And also this week …
Brightside profits swell
Brightside boosted its revenue by 35% to £44.7m and pre-tax profit increased from £4.4m to £6.6m last year. The West Country-based insurance outfit also increased EBITDA by 26% to £9.7m last year, compared to 2008. Its 2009 preliminary results show earnings per share increased by 52% to 1.41p. Brightside chief executive Paul Chase-Gardener said: “2009 has proved to be a landmark year for Brightside.”

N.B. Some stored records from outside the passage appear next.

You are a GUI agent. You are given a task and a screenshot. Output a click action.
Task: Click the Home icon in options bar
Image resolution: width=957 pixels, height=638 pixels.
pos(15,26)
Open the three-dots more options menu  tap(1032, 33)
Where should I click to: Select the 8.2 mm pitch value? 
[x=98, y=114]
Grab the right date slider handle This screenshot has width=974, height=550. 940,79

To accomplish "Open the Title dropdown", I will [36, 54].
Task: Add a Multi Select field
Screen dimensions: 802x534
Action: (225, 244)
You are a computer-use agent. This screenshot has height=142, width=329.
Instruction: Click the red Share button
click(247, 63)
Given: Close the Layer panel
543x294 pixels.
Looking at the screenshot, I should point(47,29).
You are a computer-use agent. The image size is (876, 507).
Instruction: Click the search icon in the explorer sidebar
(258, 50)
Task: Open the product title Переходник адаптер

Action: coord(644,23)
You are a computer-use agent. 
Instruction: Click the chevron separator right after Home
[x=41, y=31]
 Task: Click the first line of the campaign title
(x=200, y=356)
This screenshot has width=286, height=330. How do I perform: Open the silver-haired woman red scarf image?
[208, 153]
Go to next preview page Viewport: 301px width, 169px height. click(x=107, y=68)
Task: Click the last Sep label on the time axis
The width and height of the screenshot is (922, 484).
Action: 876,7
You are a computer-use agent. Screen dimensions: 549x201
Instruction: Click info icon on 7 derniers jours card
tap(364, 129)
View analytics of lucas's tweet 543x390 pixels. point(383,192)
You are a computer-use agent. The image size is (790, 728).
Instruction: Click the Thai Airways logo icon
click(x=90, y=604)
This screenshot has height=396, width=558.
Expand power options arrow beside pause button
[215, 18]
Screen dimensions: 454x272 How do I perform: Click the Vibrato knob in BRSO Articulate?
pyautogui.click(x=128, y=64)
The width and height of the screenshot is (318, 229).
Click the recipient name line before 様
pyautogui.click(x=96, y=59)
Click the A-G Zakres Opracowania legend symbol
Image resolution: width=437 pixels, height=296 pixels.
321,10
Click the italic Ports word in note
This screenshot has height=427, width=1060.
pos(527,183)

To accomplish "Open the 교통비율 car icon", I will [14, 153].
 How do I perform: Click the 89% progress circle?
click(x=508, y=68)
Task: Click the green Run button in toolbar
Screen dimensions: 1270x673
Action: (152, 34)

FSA fines reach new levels
The FSA handed out a record £33.1m of fines over the past year, a 21% increase on last year’s figure, according to City law firm Reynolds Porter Chamberlain. In the year ending 31 March 2010, there were eight £1m-plus fines totalling £27.5m, up 32% from £20.8m the year before, when there were six.
Property cat stays soft
Aon Benfield has revealed that property catastrophe rates remained soft as the market completes 1 April renewals. Despite reinsurer reports of first-quarter income impacts and catastrophe losses, the effect on reinsurer capital was not significant. At 31 December 2009, the industry had returned to near-record capital while facing steady to declining demand for reinsurance from cedents.
Invicta goes for lowe
Steve Gamage and Paul Cosh’s new venture Invicta Insurance Services has made its second acquisition, buying Sevenoaks-based Lowe Insurance. Founders Patricia and John Lowe will remain with the business.
Omega takes Chile hit
Omega Insurance has estimated it faces a combined net loss from the Chilean earthquake of around $23m, based on market loss estimates of $5.5bn-$8.5bn.